Avec mon gars Cerone, un tagueur invétéré.
Où ?
Dans le 91. On était des gamins, donc on ne bougeait pas trop loin. Mais on avait la chance d’avoir Tsho des P19 qui habitait le quartier. Du coup on pouvait voir des gros murs qui nous ont bien motivés à l’époque.
Peins-tu exclusivement des murs ?
J’ai fait pas mal de toiles à une époque, quelques expos sans prétention, c’était le début des ventes aux enchères à tour de bras. J’ai exposé la dernière fois en 2012, depuis je ne fais plus que des murs.
Quelles sont tes références ?
Les anciens de mon coin : D7K, 1K, DSK, P19. C’est mes premiers traumatismes Graffiti, ensuite les allemands, Daim, Loomit avec leur vision de la 3D. A l’époque, je trouvais ça complètement fou. Pas facile de ne pas citer certains Kings comme Dare ou Mode2, mais j’imagine que ce sont les références de tout le monde. De manière générale, j’aime tout ce qui se rapproche du wildstyle.
Quels sont tes spots préférés ?
Comme beaucoup, j’ai une vraie préférence pour les bâtiments désaffectés parce que le tracé direct, c’est vraiment un truc mortel.
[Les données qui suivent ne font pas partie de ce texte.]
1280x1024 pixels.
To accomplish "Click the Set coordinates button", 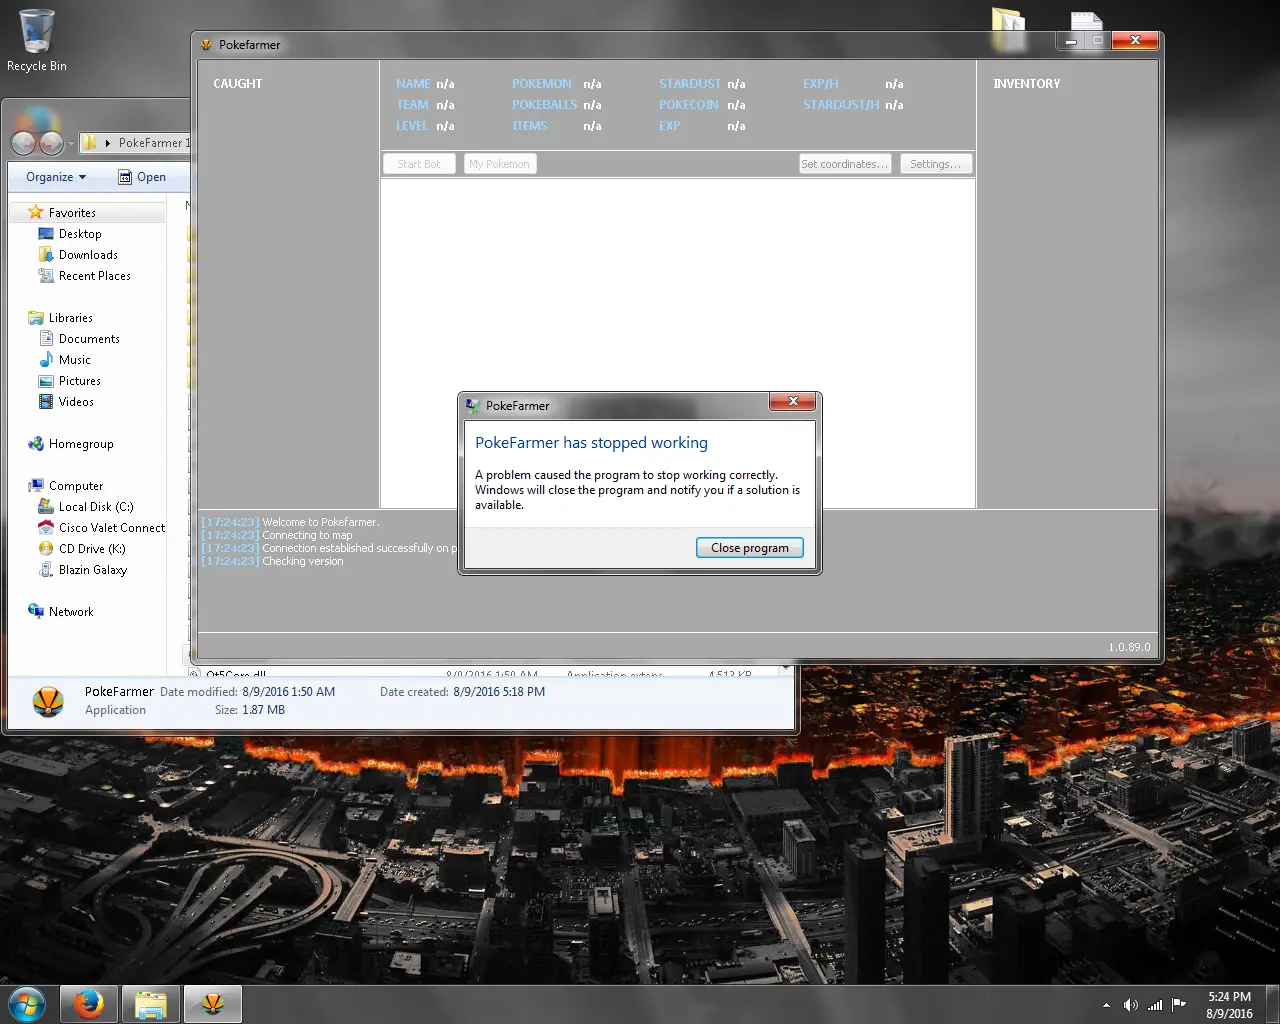I will tap(844, 164).
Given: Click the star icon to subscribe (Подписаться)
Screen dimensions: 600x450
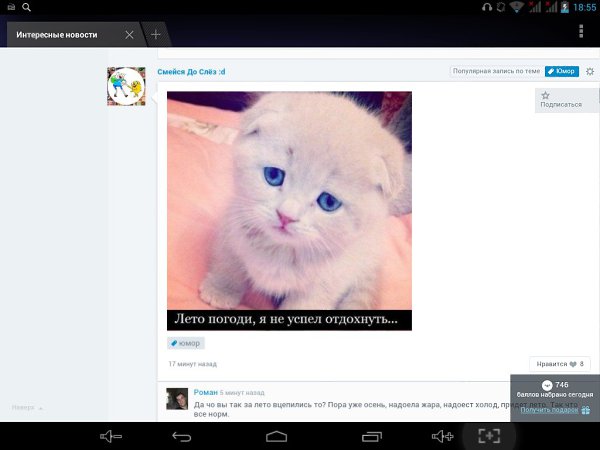Looking at the screenshot, I should pyautogui.click(x=546, y=96).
Donc, quand je trouve du vierge je suis comme un gosse. Des gars de mon crew comme 6Pack ou Spot ont fait beaucoup de terrains vierges et m’ont motivé dans cette direction. Mais, ça se fait rare en région parisienne, en plus je n’ai pas le temps de rôder.
Tu es plutôt jam ou mur en terrain ?
C’est toujours cool de retrouver certains copains dans les jams, mais le terrain c’est comme à la maison, on est plus dans notre truc, plus concentré.
Et les persos ?
J’aimerais avoir le niveau de certains pour habiller mes pièces, parce que je trouve que ça apporte un truc en plus. Mais à chaque fois que j’en fais un, je ne suis pas convaincu du résultat. Je regrette l’époque ou Darkelixir s’occupait de ça pour moi.
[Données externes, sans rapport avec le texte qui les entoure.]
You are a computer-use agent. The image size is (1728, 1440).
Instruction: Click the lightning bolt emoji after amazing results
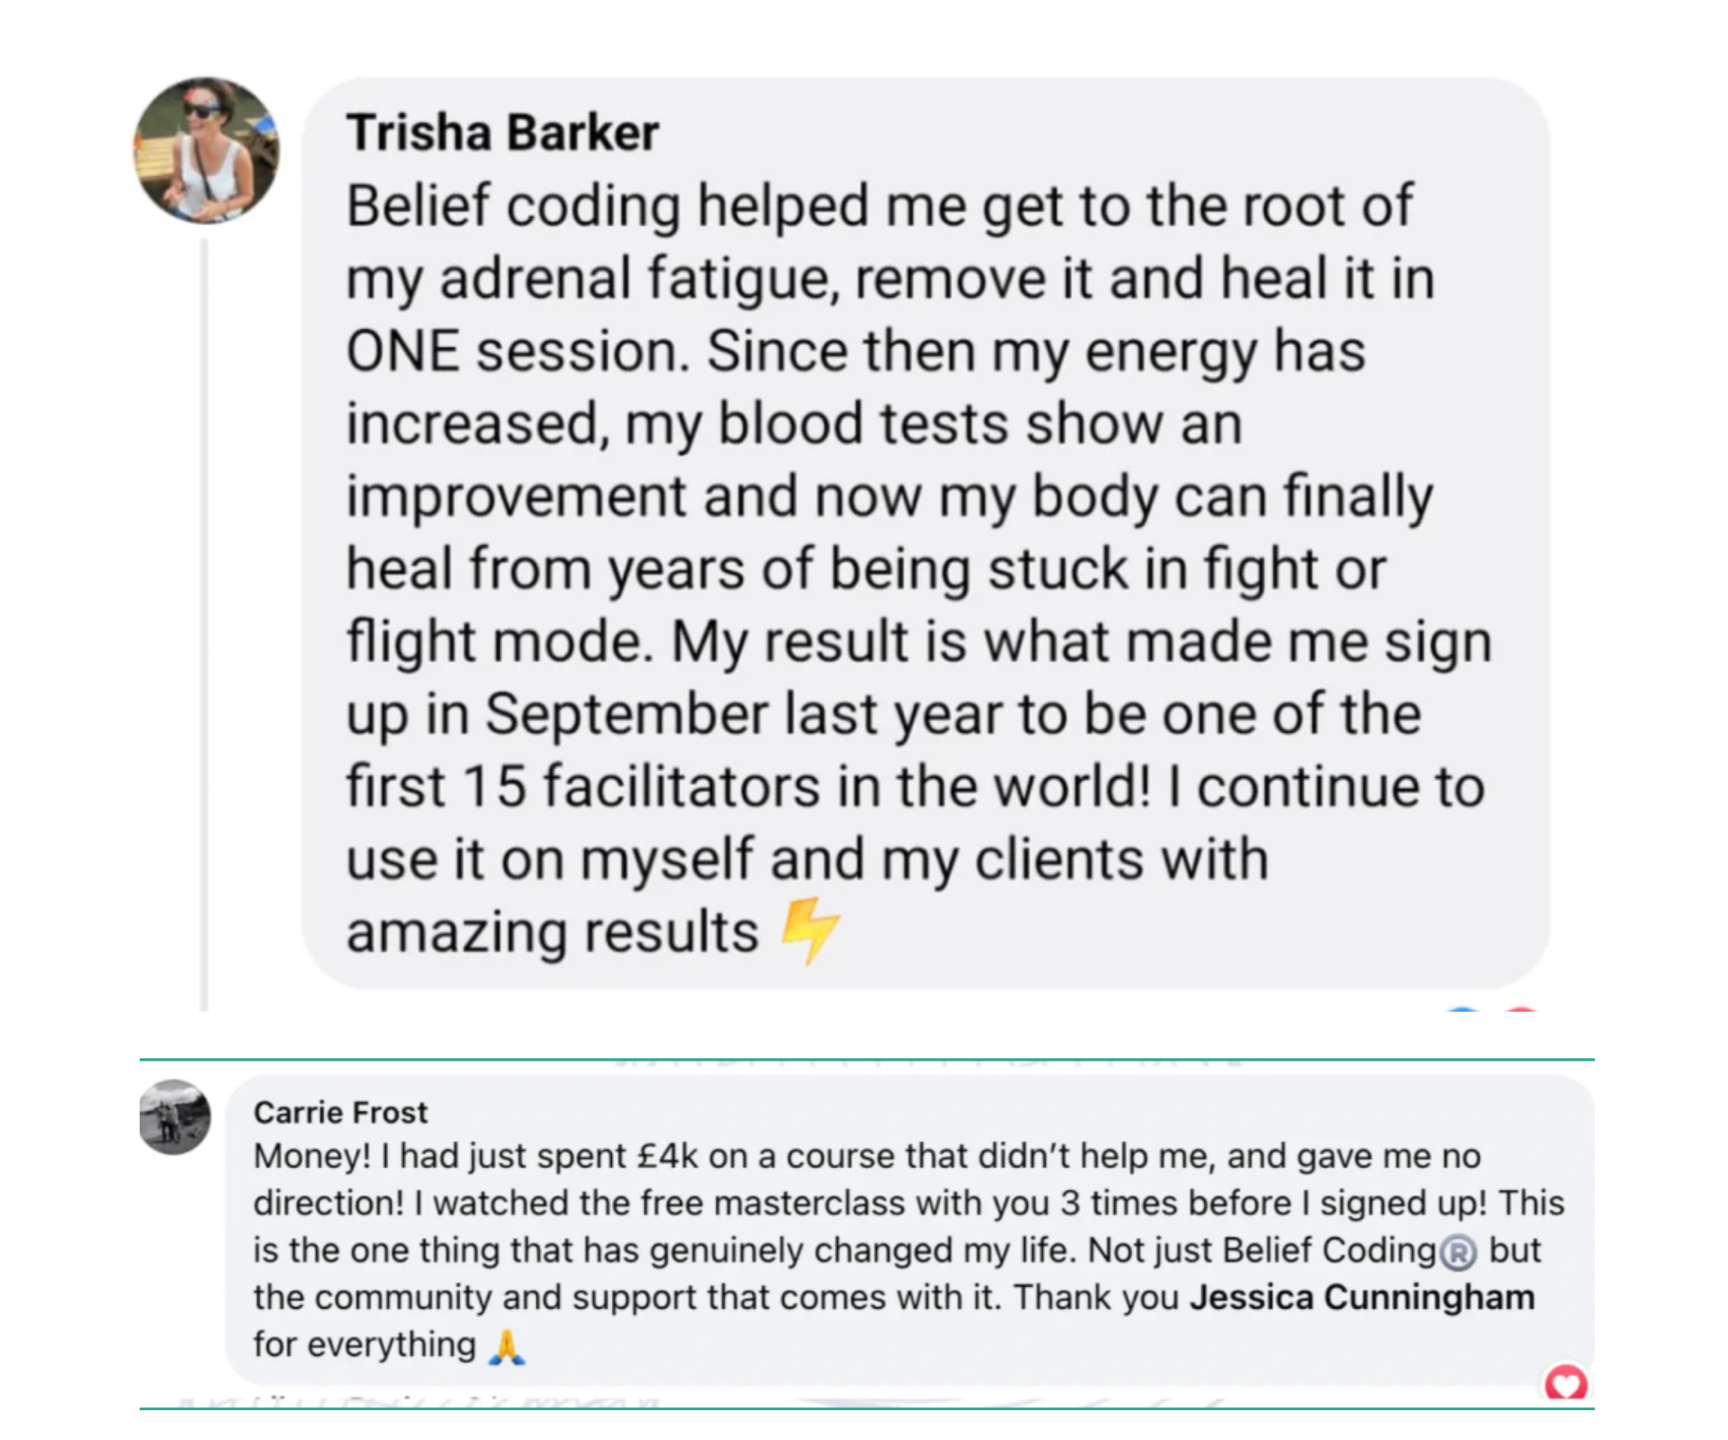pos(810,930)
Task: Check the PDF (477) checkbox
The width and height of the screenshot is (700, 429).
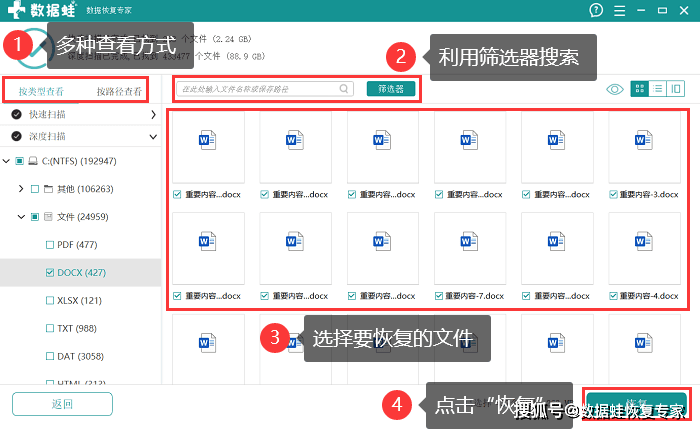Action: (x=50, y=244)
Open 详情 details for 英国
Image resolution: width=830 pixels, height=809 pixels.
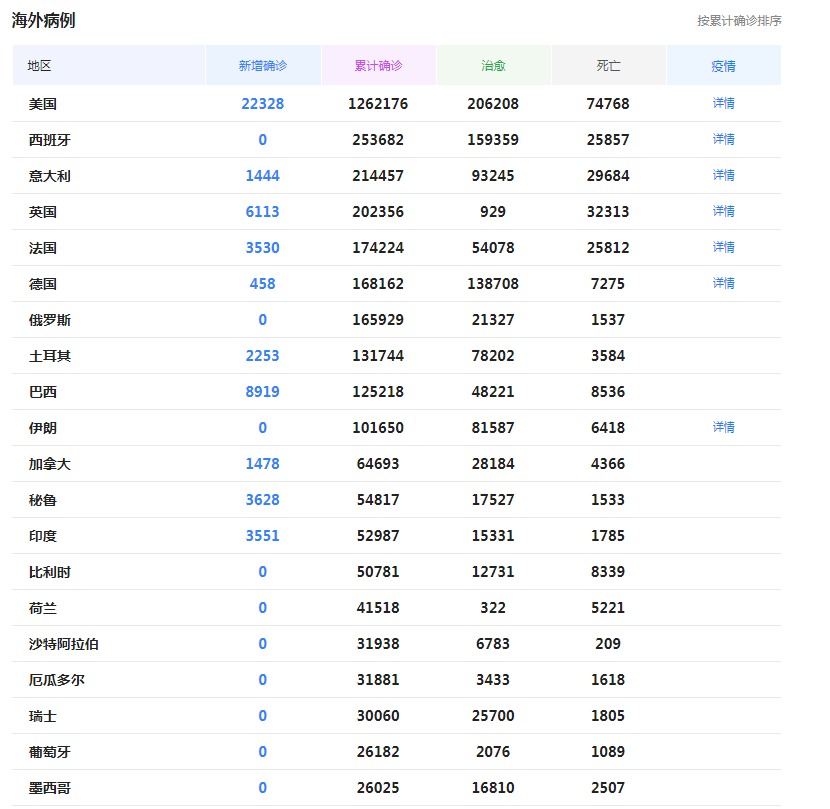click(723, 210)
Pourquoi peindre des lettrages en une teinte ?
J’aime beaucoup travailler la couleur, mais je suis parti là-dessus parce que j’étais en galère de peinture. J’ai plutôt l’habitude de mélanger les teintes entre elles. J’ai donc juste pris un dégradé et j’ai essayé de faire un apprêt qui se rapprochait d’une de mes teintes pour pouvoir recouper et travailler un camaïeu. J’ai fait toute une série dans le même esprit. Depuis, j’ai récupéré des sprays, je suis donc revenu à mes bonnes vieilles habitudes.
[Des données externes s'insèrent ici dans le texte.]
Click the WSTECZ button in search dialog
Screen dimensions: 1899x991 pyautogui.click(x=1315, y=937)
L’Art Aux Gants, qu’est-ce que c’est ?
Un festival qui a eu trois éditions entre 2013 et 2015. Au début, c’était un jam dans sa forme la plus classique, des gros murs au même endroit pendant deux jours avec une sélection de crews faites par nos soins. Par la suite, on a ajouté un battle et des murs éparpillés dans la ville. C’est un jam classique dans sa forme mais pas forcement dans le fond. On a monté ce festival sans aucune subvention, avec juste l’autorisation de repeindre un gymnase, de vendre de la bière et de poser des tentes en cas de pluie. On a monté ce projet avec une idée précise : faire un Jam avec un line up de qualité et surtout, cohérent, avec comme objectif de mettre à disposition les meilleures conditions possibles pour les artistes.
Qui sont les organisateurs ?
Avec Mr Bien, on à monté ce projet à deux. On a été ensuite rejoint par Sink, Otam et Kalees.
Ça se passait où ?
A Sainte-Geneviève-des-Bois, dans l’Essonne.
Qui étaient les invités ?
Pour les trois éditions, on a invité : Skey, Mask, Torek, Songe, Done, Darkelixir, Resh, Wilo, Inock, Soy, Tonce, Dashe, Vaper, Dely, TSF crew, Mata, LEGZ, Onickz, Wise, Stom500, Ceon, Popek, Tank, Yone, Locatelli, Gomer, Sofles, Hopare, Smug, Epok, Bonzai, Shick, Kak, Gris, Saturno, Korse, Eight, Nask, Chek, Shure, Spazm, Sweo, Rens, Zekw et les crews NOK, IMF, 3HC, JPP, GF, Love Letters.
Comment avez-vous fait sans aucune subvention ?
L’idée c’était de dépendre de personne et de n’avoir aucun compte à rendre pour avoir totalement la main sur notre événement et surtout son contenu. Mr Bien étant bien implanté dans le secteur, il a réussi à débloquer des plans décos tout au long de l’année, et avec l’argent et le matos on finançait le festival.
Des retours sur cet évènement ?
Vue la qualité des prods, on a eu plein de bon retours. L’important pour nous c’était le retour des artistes, et je crois qu’ils en gardent tous un très bon souvenir.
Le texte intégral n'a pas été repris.